Section 2.05 Amendment to Section 3.05 of the Original Indenture. Section 3.05 of the Original Indenture is hereby amended by adding after the seventh paragraph thereto the following paragraphs reading in full as follows:
If at any time the Depositary for the Securities of a series notifies the Company that it is unwilling or unable to continue as Depositary for the Securities of such series or if at any time the Depositary for the Securities of such series shall no longer be eligible under Section 3.03, the Company shall appoint a successor Depositary with respect to the Securities of such series. If a successor Depositary for the Securities of such series is not appointed by the Company within 90 days after the Company receives such notice or becomes aware of such ineligibility, the Companys election pursuant to Section 3.01(8) shall no longer be effective with respect to the Securities of such series and the Company will execute, and the Trustee, upon receipt of a Company Order for the authentication and delivery of definitive Securities of such series, will authenticate and deliver Securities of such series of like tenor and terms in definitive form in an aggregate principal amount equal to the principal amount of the global Security or Securities representing such series in exchange for such global Security or Securities.
The Company may at any time and in its sole discretion determine that the Securities of any series issued in the form of one or more global Securities shall no longer be represented by such global Security or Securities. In such event, the Company will execute, and the Trustee, upon receipt of a Company Order for the authentication and delivery of definitive Securities of such series, will authenticate and deliver Securities of such series of like tenor and terms in definitive form in an aggregate principal amount equal to the principal amount of the global Security or Securities representing such series in exchange for such global Security or Securities.
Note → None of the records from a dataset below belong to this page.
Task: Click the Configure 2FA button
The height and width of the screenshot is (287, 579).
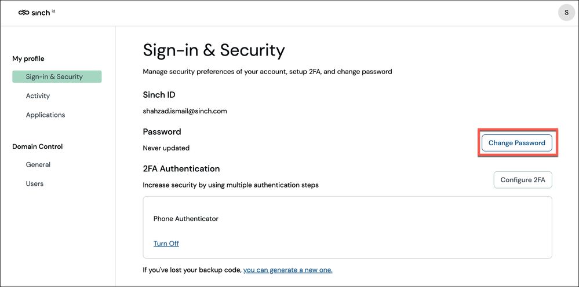Action: (x=522, y=180)

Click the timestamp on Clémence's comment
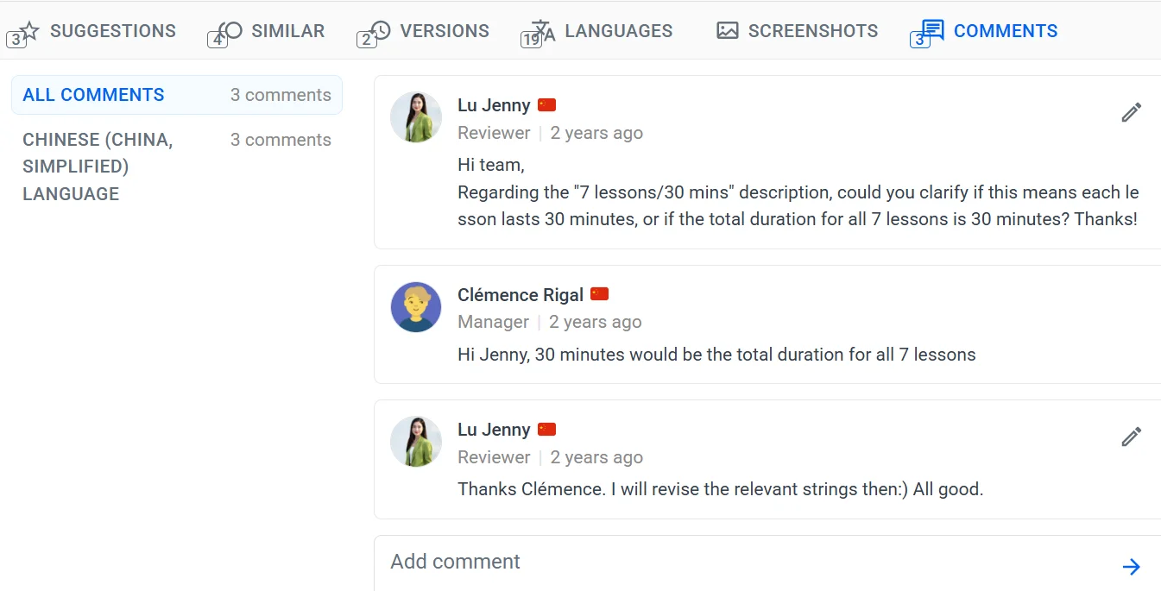pos(596,322)
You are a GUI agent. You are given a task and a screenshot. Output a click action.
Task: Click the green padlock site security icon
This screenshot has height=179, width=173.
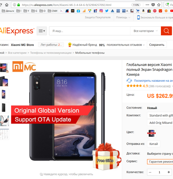(x=19, y=5)
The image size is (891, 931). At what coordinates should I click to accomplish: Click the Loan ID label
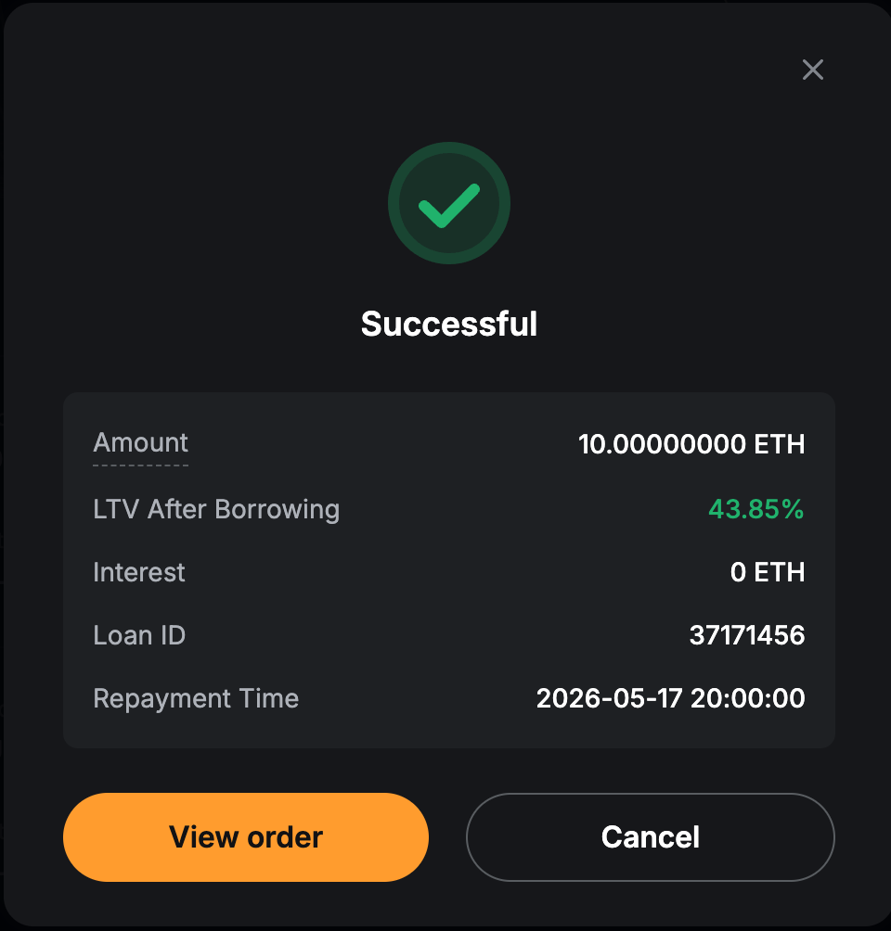click(x=139, y=635)
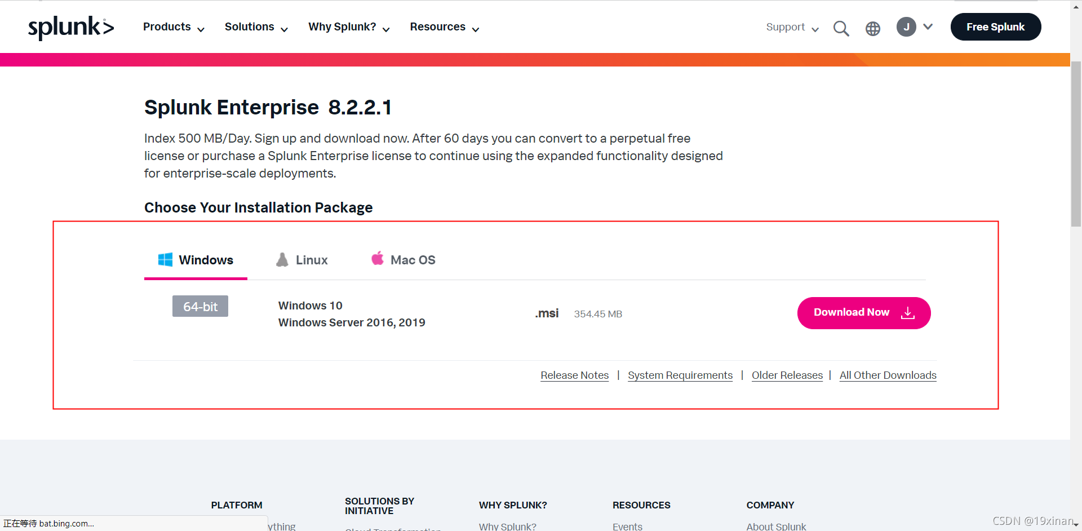Expand the Solutions dropdown
This screenshot has height=531, width=1082.
256,27
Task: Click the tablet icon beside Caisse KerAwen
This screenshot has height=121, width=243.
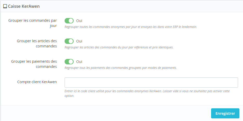Action: click(5, 6)
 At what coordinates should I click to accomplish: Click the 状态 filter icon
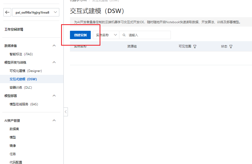231,46
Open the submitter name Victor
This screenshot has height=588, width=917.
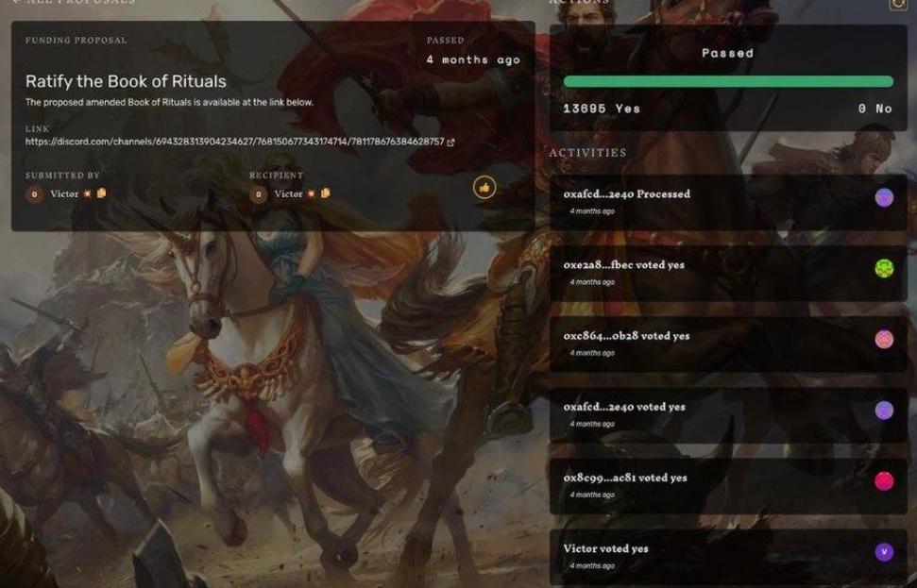click(64, 193)
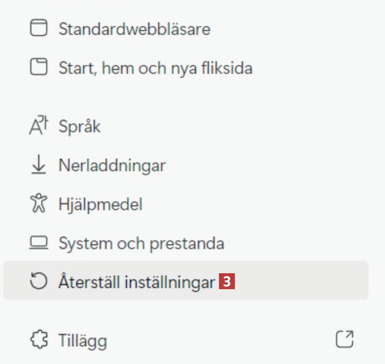Open the Hjälpmedel settings section
Screen dimensions: 385x364
pyautogui.click(x=100, y=204)
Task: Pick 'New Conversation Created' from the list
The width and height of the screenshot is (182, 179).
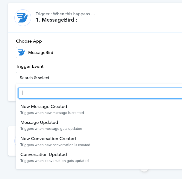Action: coord(48,139)
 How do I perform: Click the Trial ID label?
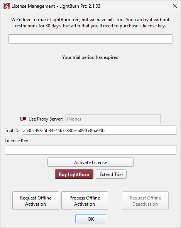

If specified by the Company pursuant to Section 3.01 with respect to a series of Securities, the Depositary for such series of Securities may surrender a global Security for such series of Securities in exchange in whole or in part for Securities of such series of like tenor and terms in definitive form, on such terms as are acceptable to the Company, the Trustee and such Depositary. Thereupon, the Company shall execute, and the Trustee upon receipt of a Company Order for the authentication and delivery of definitive Securities of such series, will authenticate and deliver, without service charge:
(a) to the Depositary or to each Person specified by such Depositary a new Security or Securities of the same series, of like tenor and terms and of any authorized denomination as requested by such Person in aggregate principal amount equal to and in exchange for such Persons beneficial interest in the global Security; and
4
(b) to such Depositary a new global Security of like tenor and terms and in an authorized denomination equal to the difference, if any, between the principal amount of the surrendered global Security and the aggregate principal amount of Securities delivered to Holders thereof.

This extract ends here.